Диспут был никому не нужен, и ему меньше всех, но он поехал, потому что откликался в последнее время на все приглашения. Сидеть дома перед чистым листом было невыносимее.
Он ходил на заседания, бегал на студию, сочинял сценарии. Он брался за все, потому что непонятно было, что нужно. Чувствовался перелом, как в незаконченной книге, доведенной едва-едва до свадьбы, чувствуется финальное убийство. Неизвестно только, кого убьют.
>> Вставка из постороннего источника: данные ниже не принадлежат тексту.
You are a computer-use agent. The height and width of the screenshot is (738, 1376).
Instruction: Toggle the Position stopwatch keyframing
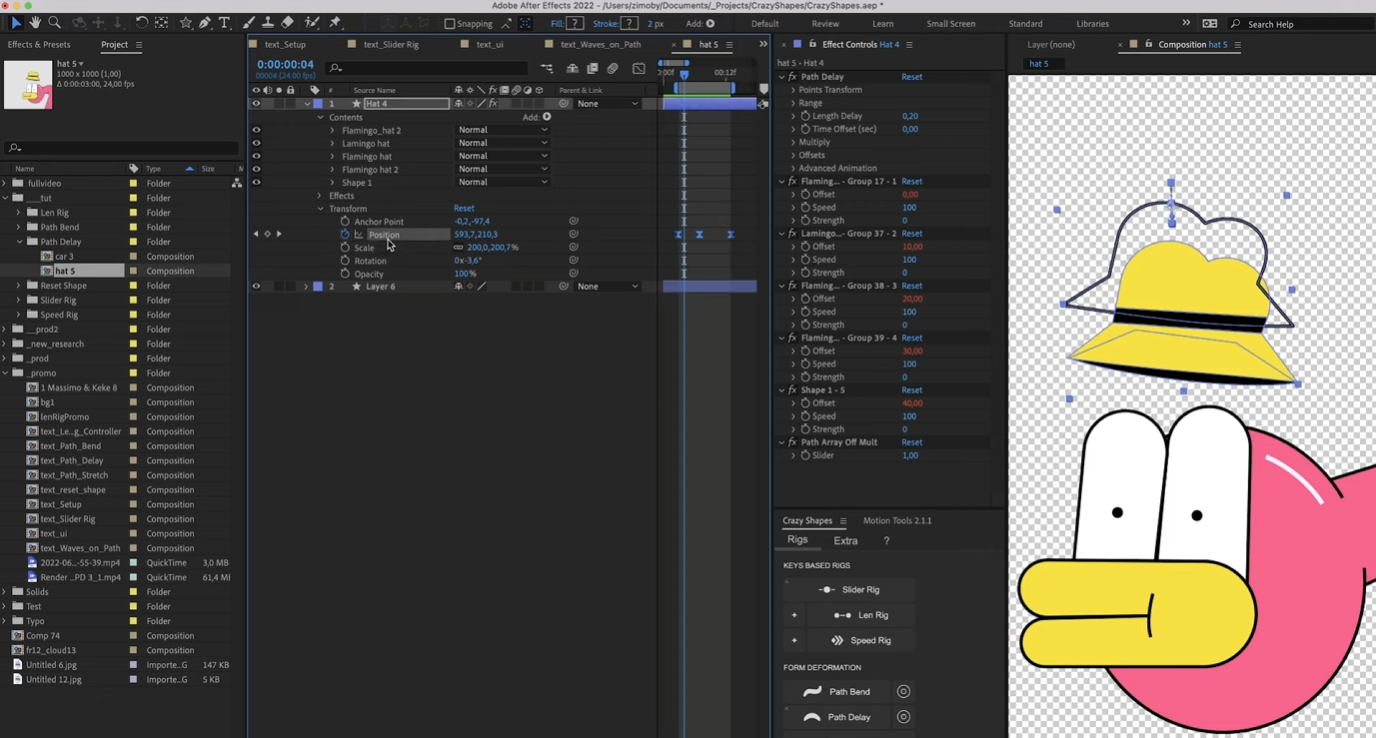(x=345, y=234)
Ключевых слов теперь не было, он не мог себе их даже представить. Что до красок, все было похоже на вареное мясо. Когда кладешь его в кастрюлю, оно красное, а через полминуты, на глазах, серое. Все вываривалось. Пошлостью были любые слова об этом. Одни пошляки обличали пошлость других. Слов еще не было, их не придумали, и главное, придумывать было незачем.
Так выглядит рассвет после ночи с нелюбимой, когда казалось, что будет все, а оказывалось, что опять пусто. И обидней всего было, что любимых больше не будет. Это понятие исчезло, но надо же с кем-то ругаться.
Все способности к несчастной любви, говорил он, ушли на «Письма о нелюбви», но это было софизмом, как и все, что он говорил теперь. Все способности к любви ушли на иное, когда померещилось нечто и кончилось вот чем.
В девятнадцатом году он ничего не делал и чувствовал, что движет мирами. В двадцать пятом он был постоянно занят, бегал из учреждения в учреждение, и все это было бессмысленно, унизительно и ненужно. Большую часть времени ему казалось, что он отрывает драгоценные часы от главного, а когда приходили эти свободные часы, он не знал, что делать в образовавшейся лакуне. Можно было только сидеть перед листом и чертить то, что покойный Мельников назвал «виньетки творческого ожидания».
Мельников бы делал сейчас то же самое или бродил бы где-нибудь на границе с Персией. Его бы там три раза поймали, а на четвертый убили.
Не было сил ни окончательно порвать с действительностью, ни слиться с ней. Хорошо было Юрию: Юрий стал писать исторические романы. Льговскому неинтересно было писать про то, что все и так поняли. Можно было бы писать о литературе, но ее не было. Делать же саму литературу он не умел. Для этого требовалось слишком много условностей, а он хотел говорить прямо.
Стиль его превращался в пародию на себя. Все, что легко пародируется, плохо по крайней очевидности приема. Шаржем легче прожить, и это, может быть, одна из возможностей развития, предсказанным выдвижением маргинального в центр, низкого — вверх. Интересные иронисты сидели теперь в газетах. Он кое-чего ждал от них. В «Гудке» сидели иронисты взрослые, в «Красной», по слухам, детские. Он хотел их проинспектировать. Все его выезды в Ленинград напоминали теперь инспекцию, и только он знал, что на деле ищет опоры, не находя ее больше ни в себе, ни рядом.